[start ENTRIES SHOWN]

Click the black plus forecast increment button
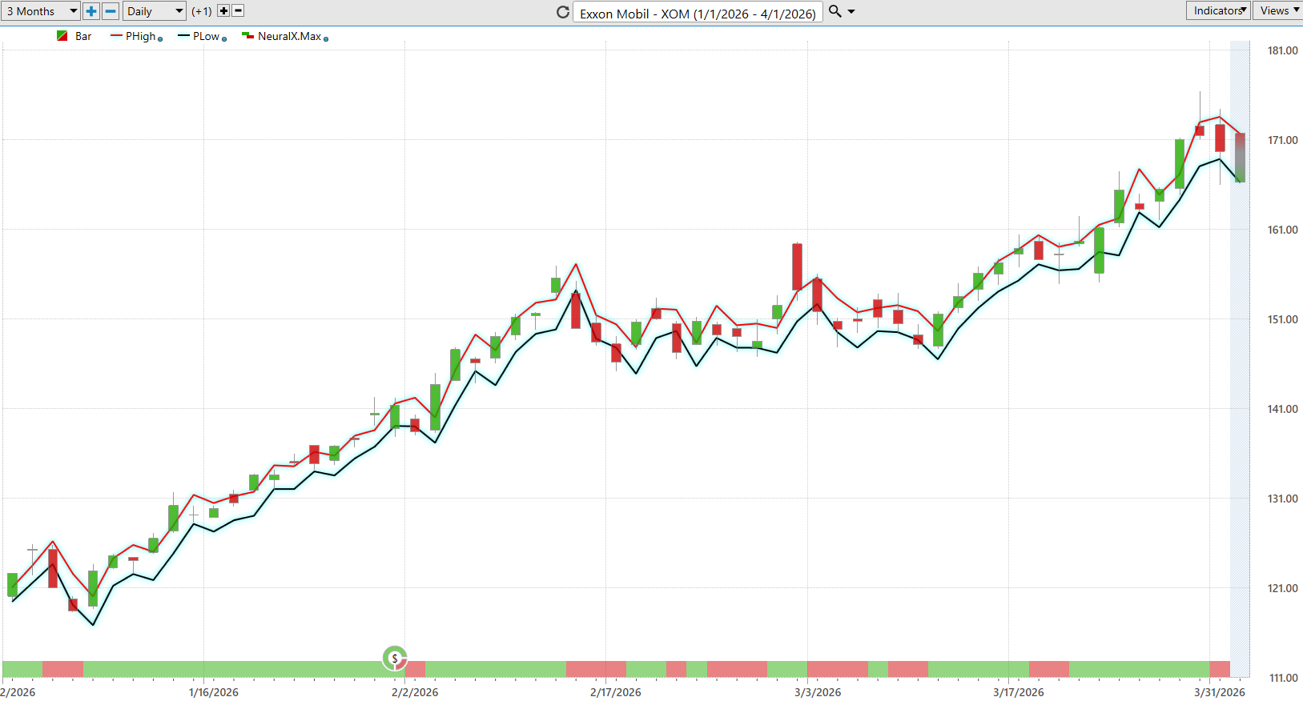The width and height of the screenshot is (1303, 705). click(x=223, y=11)
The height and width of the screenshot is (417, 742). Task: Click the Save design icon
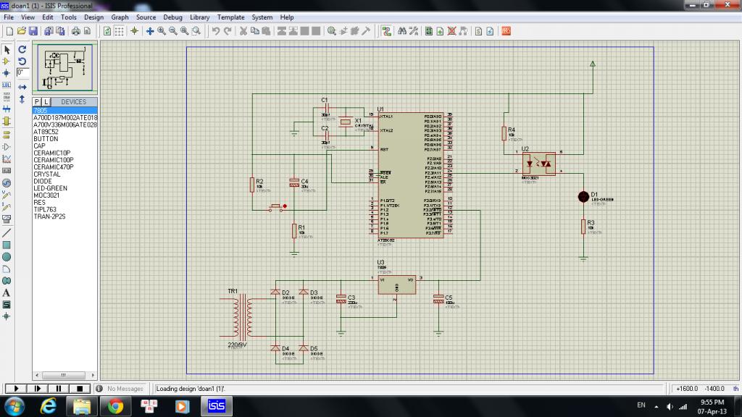[x=33, y=31]
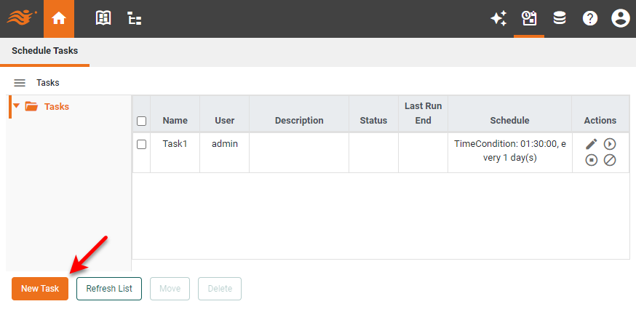Click the pencil edit icon for Task1

tap(592, 144)
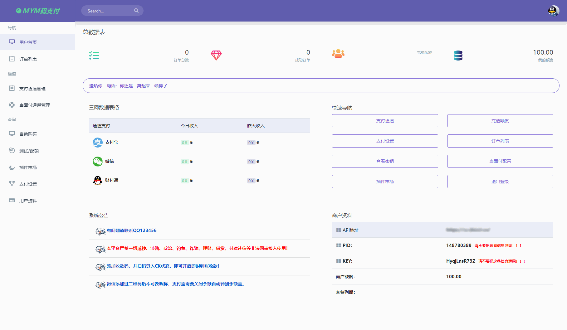
Task: Click the 充值额度 quick nav button
Action: pos(500,121)
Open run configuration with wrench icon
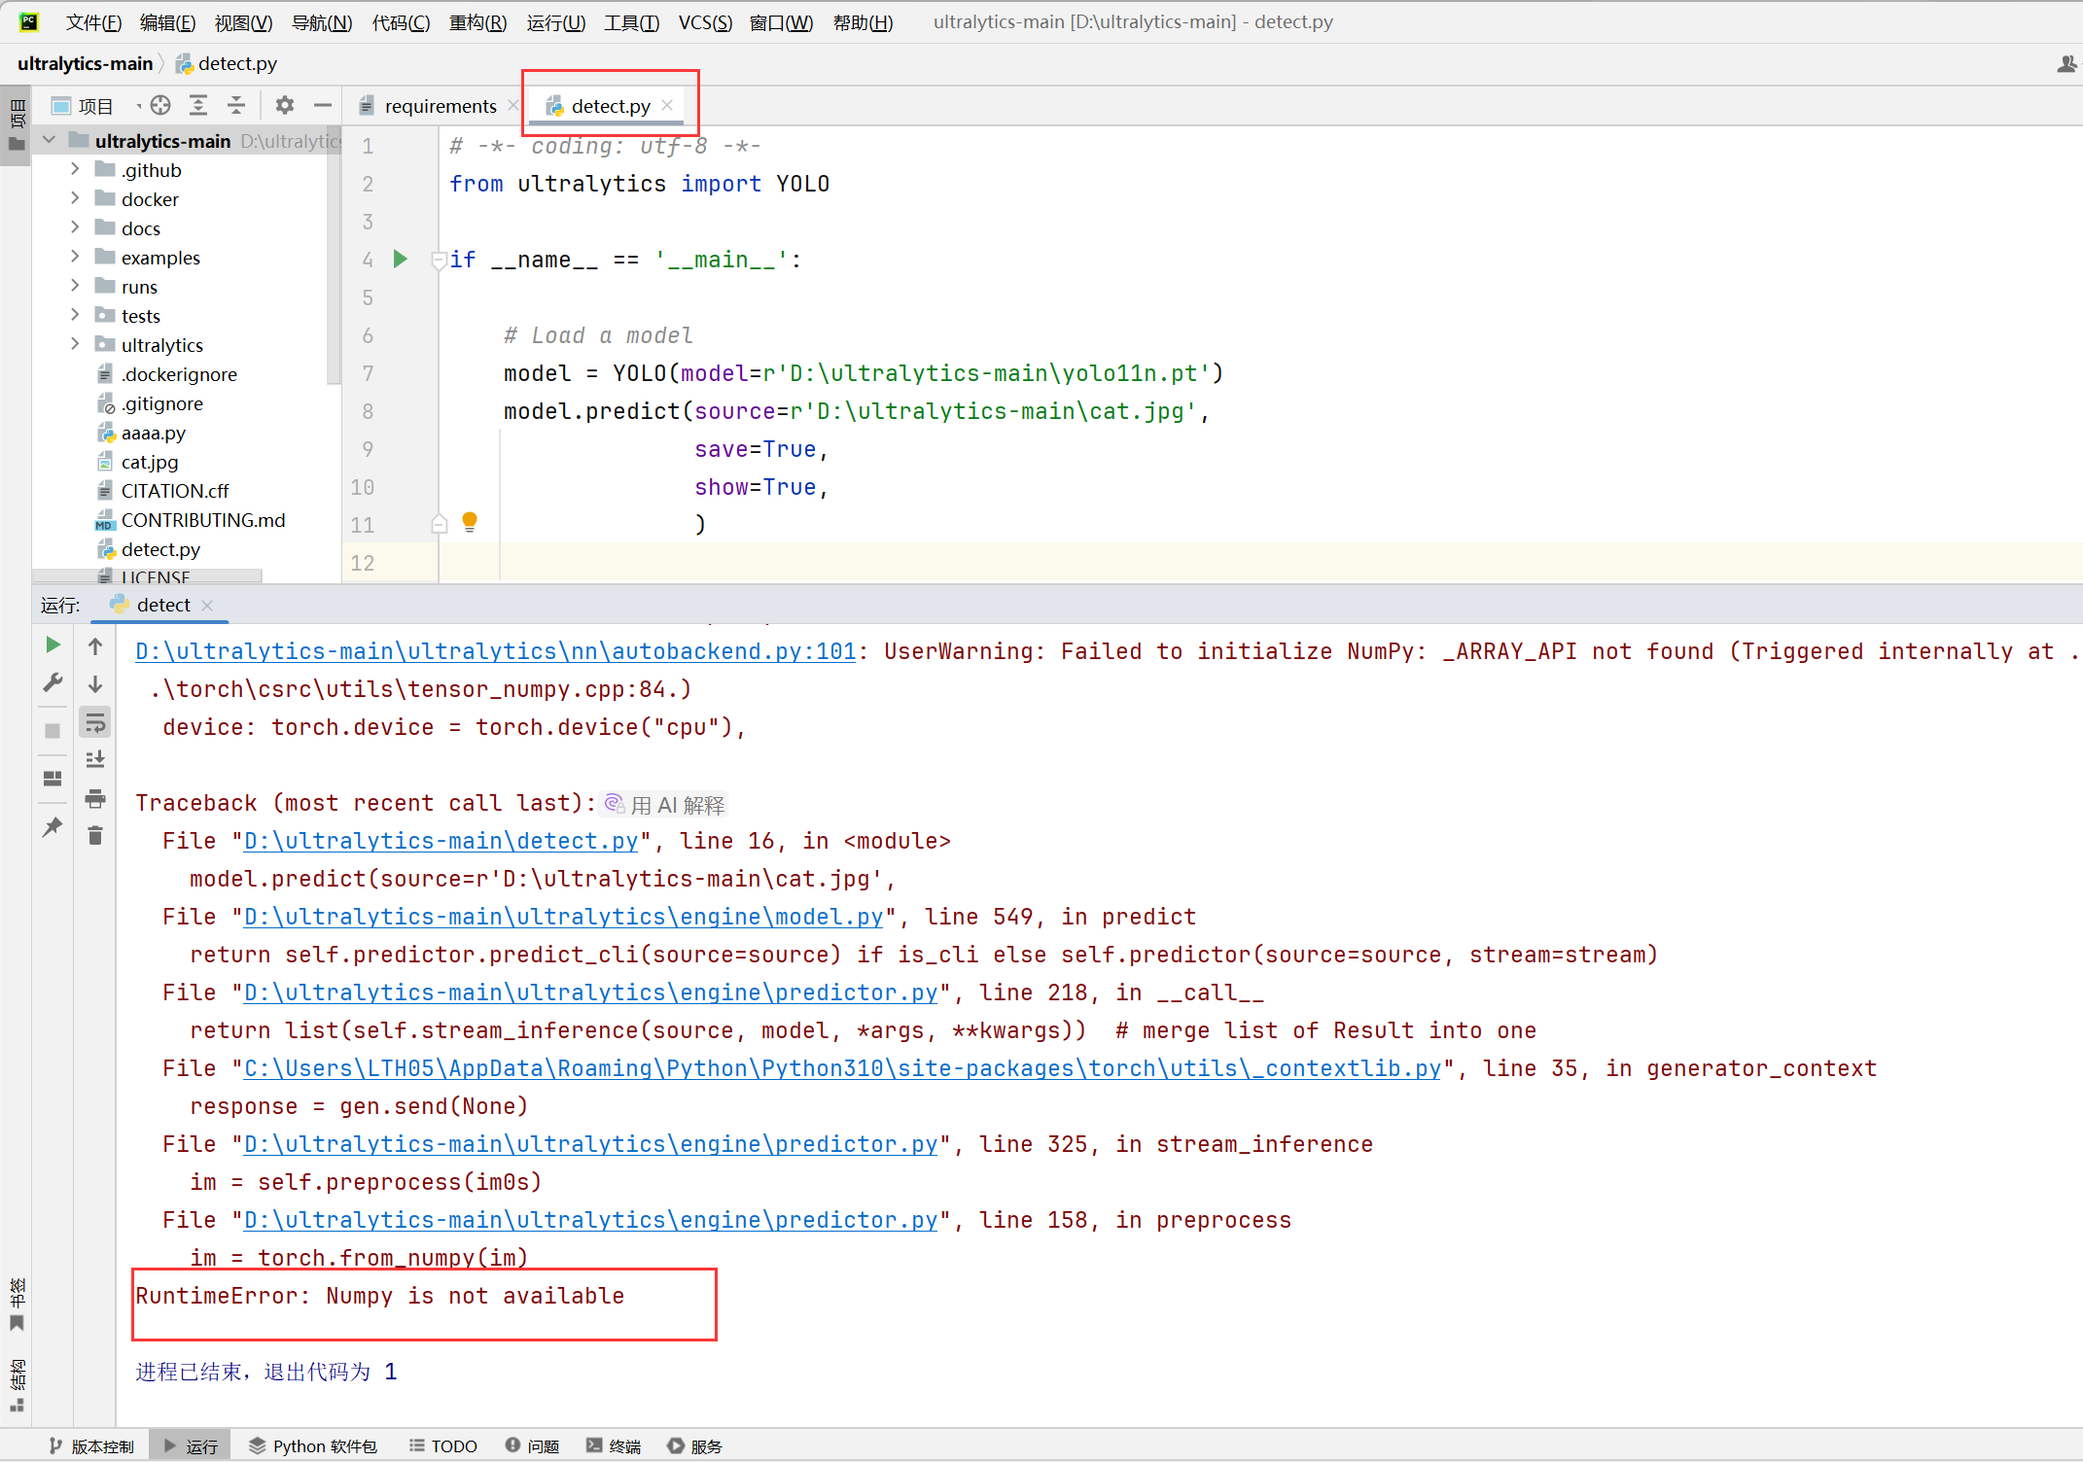Image resolution: width=2083 pixels, height=1462 pixels. pyautogui.click(x=53, y=681)
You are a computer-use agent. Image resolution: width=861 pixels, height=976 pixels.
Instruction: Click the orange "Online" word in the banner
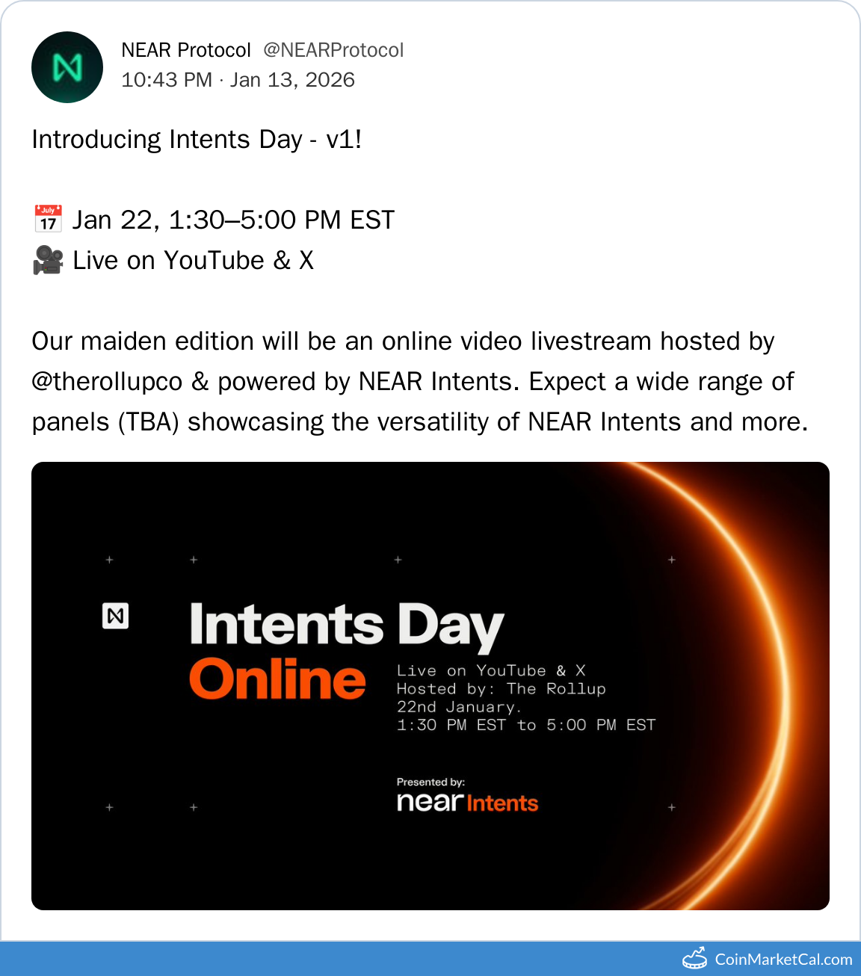[x=277, y=679]
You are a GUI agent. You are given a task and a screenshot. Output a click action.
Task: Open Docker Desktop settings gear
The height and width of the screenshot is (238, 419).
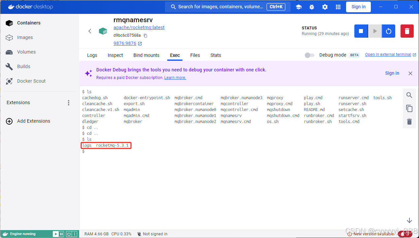(x=325, y=7)
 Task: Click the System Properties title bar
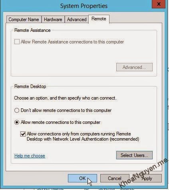[84, 6]
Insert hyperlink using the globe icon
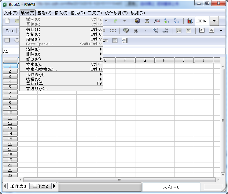The width and height of the screenshot is (228, 194). [138, 21]
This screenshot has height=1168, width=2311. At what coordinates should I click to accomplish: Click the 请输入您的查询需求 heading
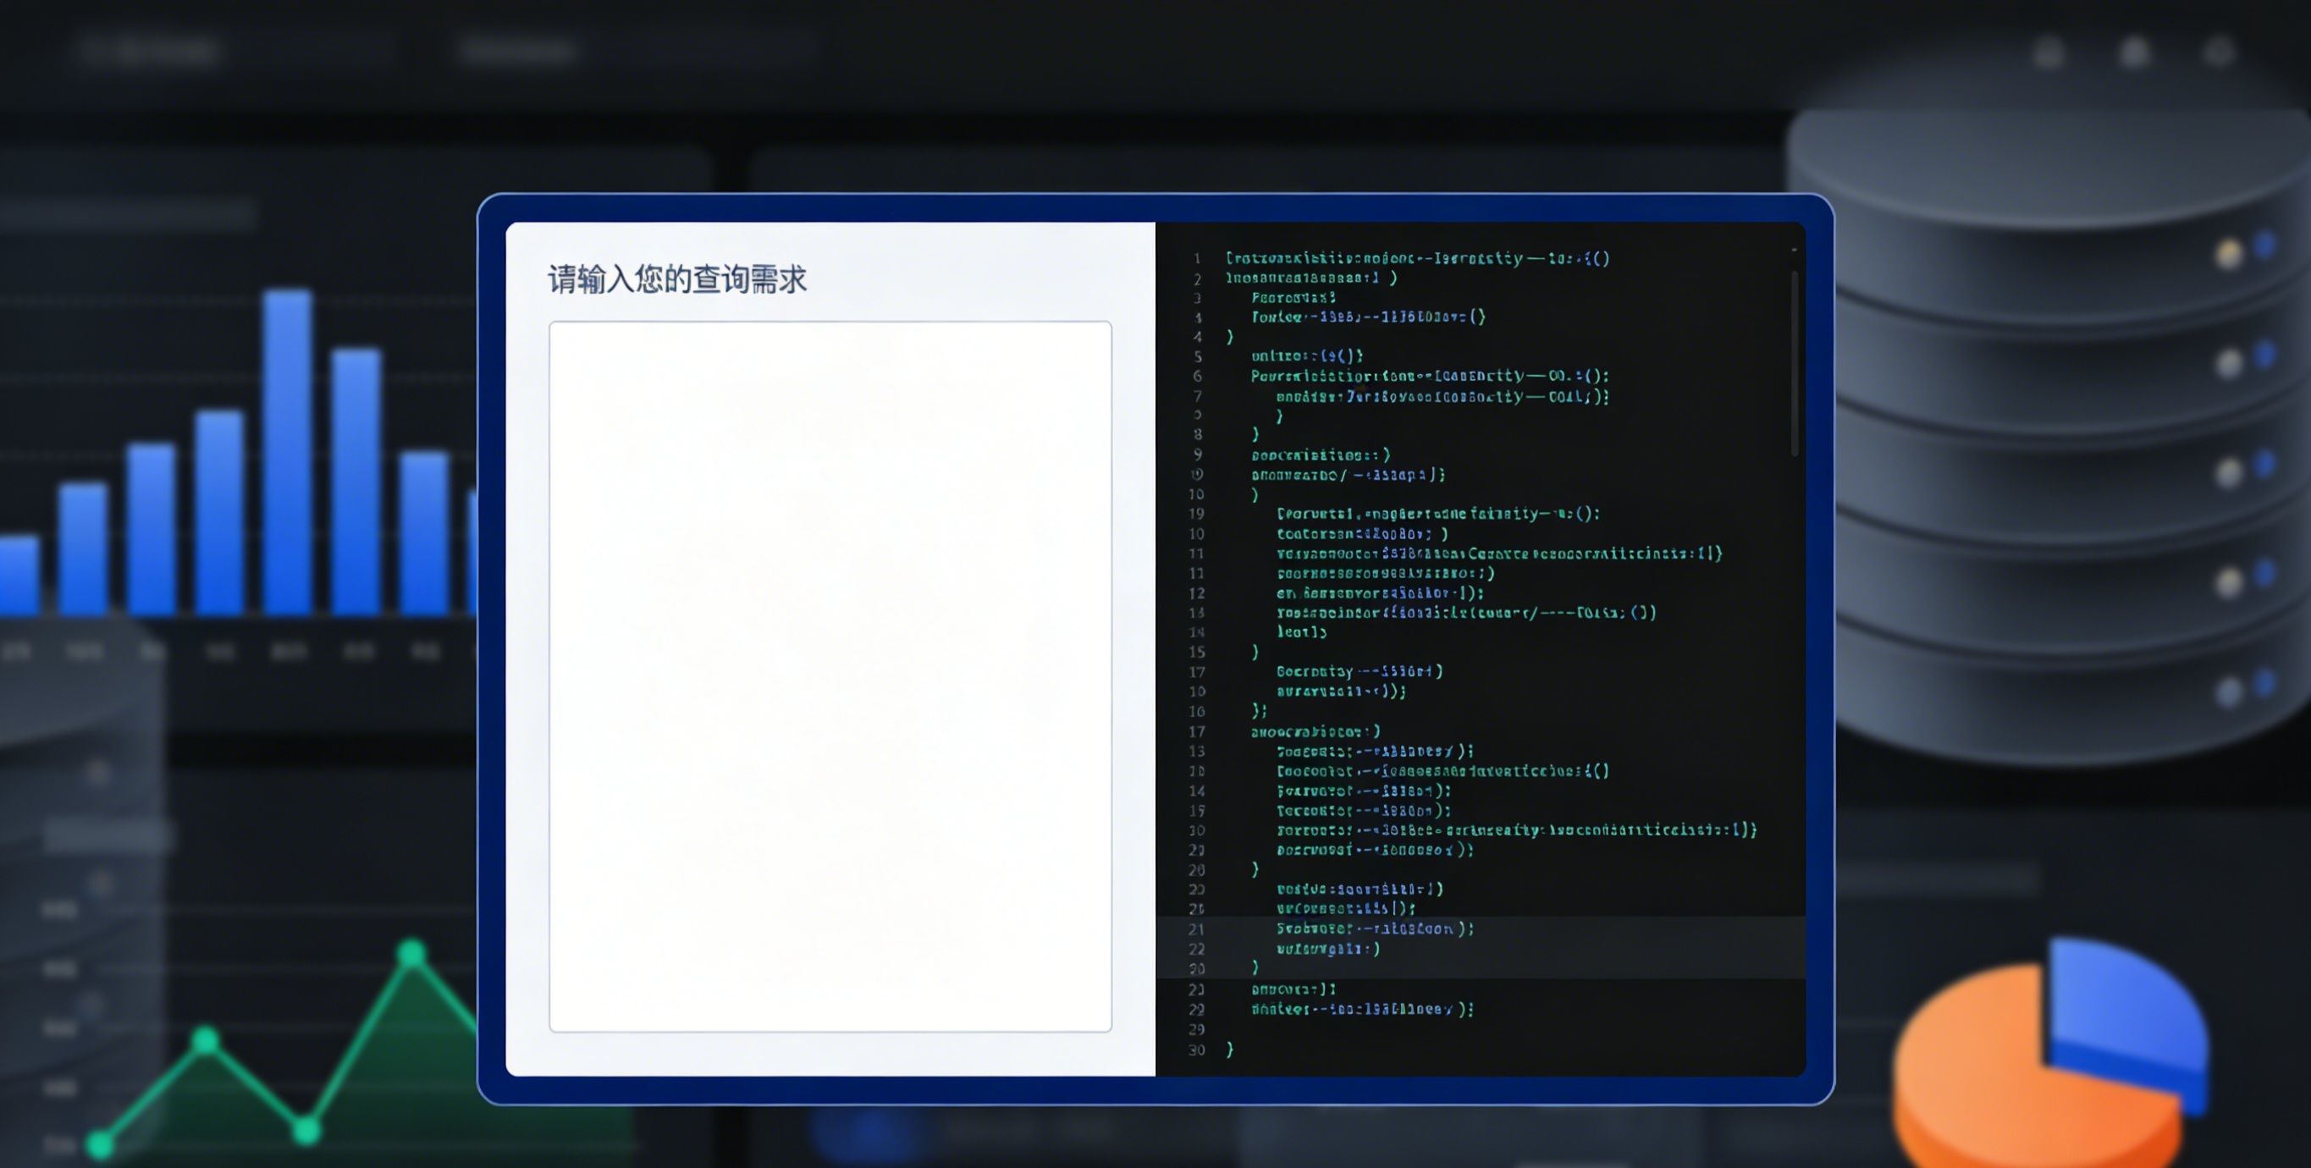677,279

[end ENTRIES SHOWN]

*WORK INSTRUCTIONS*
Rewrite all the items above, replacing "wrench" with "spanner" and changing nothing else. Leave the pictures out.

*EXERCISE ANSWER*
Click the black plus forecast increment button
The width and height of the screenshot is (1303, 705). click(x=223, y=11)
The height and width of the screenshot is (417, 742). Task: Click the Save design icon
[x=33, y=31]
Click the pencil edit icon for Task1

tap(592, 144)
Task: Click the 充值额度 quick nav button
Action: pos(500,121)
Open run configuration with spanner icon
Image resolution: width=2083 pixels, height=1462 pixels. pyautogui.click(x=53, y=681)
You are a computer-use agent. Image resolution: width=861 pixels, height=976 pixels.
Instruction: Click the orange "Online" word in the banner
[x=277, y=679]
You are a GUI agent. You are given a task and a screenshot. Output a click action.
Task: Open Docker Desktop settings gear
The height and width of the screenshot is (238, 419).
(x=325, y=7)
 Task: Click the System Properties title bar
[84, 6]
Insert hyperlink using the globe icon
The width and height of the screenshot is (228, 194). [138, 21]
This screenshot has height=1168, width=2311. At what coordinates should I click to accomplish: Click the 请输入您的查询需求 heading
677,279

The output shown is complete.